The Indianapolis Star actually engaged in journalism yesterday, and the result wasn’t comforting: a lengthy story about DCS director and former Juvenile Court Judge James Payne. Payne abused his position and fought the professionals in his own agency in a case involving his grandchildren.

You can read the details in the Star, which devoted significant space to the story.

My question isn’t so much about the sordid accusations and depressing details of the Payne son’s divorce and custody battle. It is bemusement over the elder Payne’s indignant refusal to recognize his own ethical transgression. When I was in law school–and the Judge and I are roughly the same age–there was a mandatory course in legal ethics. Conflicts of interest and abuses of power were central to that course. But even if the content of law school classes has faded, the Judge has always presented himself as a deeply religious man; he has worn his Christianity on his sleeve. Isn’t there something about “do unto others” that might have alerted him to the impropriety of his behavior?

Governor Daniels’ office was quick to distance itself from the Judge, protesting a complete unawareness of his inappropriate involvement in the case involving his own grandchildren. I believe the Governor–after all, he has been unaware of half-billion dollar “errors” in his administration, too. But the Governor has a history of turning a blind eye toward behaviors that raise ethical questions–notably, hiring a well-connected law firm to represent the state in the IBM lawsuit. That firm represents ACS–yes, the same ACS that made out like a bandit in the deal to manage Indianapolis’ parking meters.

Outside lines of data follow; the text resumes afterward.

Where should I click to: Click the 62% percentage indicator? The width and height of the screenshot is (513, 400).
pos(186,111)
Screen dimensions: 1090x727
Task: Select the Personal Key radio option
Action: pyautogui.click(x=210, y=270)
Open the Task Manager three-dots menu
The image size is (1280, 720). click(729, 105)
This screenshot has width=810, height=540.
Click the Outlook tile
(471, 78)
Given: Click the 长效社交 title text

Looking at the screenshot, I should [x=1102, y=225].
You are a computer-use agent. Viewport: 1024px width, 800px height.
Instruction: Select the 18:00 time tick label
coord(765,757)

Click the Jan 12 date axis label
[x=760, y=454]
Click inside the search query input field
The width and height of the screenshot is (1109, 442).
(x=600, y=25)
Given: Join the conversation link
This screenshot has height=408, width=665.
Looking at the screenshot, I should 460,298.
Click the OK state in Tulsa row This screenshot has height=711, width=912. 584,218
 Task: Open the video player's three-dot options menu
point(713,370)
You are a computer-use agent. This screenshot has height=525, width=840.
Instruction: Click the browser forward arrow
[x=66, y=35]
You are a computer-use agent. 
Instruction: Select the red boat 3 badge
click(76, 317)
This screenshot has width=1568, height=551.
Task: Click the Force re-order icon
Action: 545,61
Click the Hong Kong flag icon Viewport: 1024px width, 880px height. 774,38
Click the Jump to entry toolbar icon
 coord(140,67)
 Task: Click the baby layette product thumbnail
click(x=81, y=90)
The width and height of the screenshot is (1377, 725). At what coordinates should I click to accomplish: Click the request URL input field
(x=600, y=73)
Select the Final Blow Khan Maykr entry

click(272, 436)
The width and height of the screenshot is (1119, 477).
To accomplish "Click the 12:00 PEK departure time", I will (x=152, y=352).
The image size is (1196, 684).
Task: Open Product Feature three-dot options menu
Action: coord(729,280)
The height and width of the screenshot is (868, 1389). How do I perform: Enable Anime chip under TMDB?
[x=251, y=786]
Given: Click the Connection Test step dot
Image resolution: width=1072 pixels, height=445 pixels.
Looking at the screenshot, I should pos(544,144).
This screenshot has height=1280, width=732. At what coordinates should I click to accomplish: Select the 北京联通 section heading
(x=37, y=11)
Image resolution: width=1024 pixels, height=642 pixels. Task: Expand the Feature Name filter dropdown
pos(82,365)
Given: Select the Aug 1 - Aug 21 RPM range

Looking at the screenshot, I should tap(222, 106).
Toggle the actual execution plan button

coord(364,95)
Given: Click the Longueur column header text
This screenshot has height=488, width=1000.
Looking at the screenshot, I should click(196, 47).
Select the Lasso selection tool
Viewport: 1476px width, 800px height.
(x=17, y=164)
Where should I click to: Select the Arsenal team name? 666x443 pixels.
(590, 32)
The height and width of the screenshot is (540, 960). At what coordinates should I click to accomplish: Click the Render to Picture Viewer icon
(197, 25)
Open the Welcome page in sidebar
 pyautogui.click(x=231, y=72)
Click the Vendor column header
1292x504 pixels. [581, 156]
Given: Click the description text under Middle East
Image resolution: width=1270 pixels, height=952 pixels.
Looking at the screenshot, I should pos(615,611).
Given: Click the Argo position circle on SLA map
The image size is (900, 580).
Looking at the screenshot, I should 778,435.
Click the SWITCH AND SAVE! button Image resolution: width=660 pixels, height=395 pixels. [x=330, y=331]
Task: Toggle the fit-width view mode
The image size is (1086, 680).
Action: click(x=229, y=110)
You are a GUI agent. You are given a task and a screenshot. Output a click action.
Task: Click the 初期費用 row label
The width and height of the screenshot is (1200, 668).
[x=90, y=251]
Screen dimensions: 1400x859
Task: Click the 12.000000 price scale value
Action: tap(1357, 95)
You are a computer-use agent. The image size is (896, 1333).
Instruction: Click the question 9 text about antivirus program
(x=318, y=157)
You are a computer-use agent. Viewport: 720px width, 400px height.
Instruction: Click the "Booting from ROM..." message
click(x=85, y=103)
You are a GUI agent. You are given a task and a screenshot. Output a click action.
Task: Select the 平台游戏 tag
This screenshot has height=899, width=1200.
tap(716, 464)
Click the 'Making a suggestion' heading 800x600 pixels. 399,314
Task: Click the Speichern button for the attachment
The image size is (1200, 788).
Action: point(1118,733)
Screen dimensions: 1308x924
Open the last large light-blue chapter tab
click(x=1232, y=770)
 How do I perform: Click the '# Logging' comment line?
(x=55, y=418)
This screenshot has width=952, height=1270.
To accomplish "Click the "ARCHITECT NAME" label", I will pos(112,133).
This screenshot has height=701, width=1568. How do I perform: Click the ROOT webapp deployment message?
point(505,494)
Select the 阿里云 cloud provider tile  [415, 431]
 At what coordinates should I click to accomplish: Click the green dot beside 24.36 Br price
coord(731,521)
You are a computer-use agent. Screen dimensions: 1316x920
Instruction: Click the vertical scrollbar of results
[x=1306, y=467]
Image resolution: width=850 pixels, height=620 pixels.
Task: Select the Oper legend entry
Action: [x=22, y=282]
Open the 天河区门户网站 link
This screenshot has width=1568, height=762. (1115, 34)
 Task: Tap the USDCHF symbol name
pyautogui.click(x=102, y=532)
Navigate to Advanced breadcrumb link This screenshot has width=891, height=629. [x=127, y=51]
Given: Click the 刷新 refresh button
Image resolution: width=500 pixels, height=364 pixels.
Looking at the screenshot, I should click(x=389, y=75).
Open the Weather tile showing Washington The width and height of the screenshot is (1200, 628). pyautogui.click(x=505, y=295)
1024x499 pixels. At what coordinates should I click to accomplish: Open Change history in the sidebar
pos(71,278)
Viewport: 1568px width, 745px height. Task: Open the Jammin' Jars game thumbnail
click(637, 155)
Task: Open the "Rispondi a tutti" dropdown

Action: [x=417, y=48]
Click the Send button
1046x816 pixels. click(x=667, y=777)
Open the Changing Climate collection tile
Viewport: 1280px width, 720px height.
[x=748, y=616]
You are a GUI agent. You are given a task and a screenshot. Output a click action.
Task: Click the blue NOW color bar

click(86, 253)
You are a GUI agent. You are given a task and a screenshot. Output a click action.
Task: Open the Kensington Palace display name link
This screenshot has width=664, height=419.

ACS was IBM’s partner in the huge contract to manage Indiana’s welfare eligibility operations, and (unlike IBM) wasn’t terminated when the problems with that privatization effort became too embarrassing to ignore. When reporters raised questions about the propriety of hiring ACS’ lawyers to sue its former partner, the firm defended itself by pointing out that it had disclosed its conflicts–in a letter that took seven pages to detail them. (Maybe I’m dense, but I’ve never understood why disclosing an impropriety makes it go away.)

It was all very cozy. All in the family, you might say.

The real lesson here, I suppose, is that we can’t depend upon any administration to police itself in order to avoid self-serving behaviors. We need watchdogs–real newspapers to report on our elected and appointed officials. It was nice to see the Star acting like a real newspaper for a change.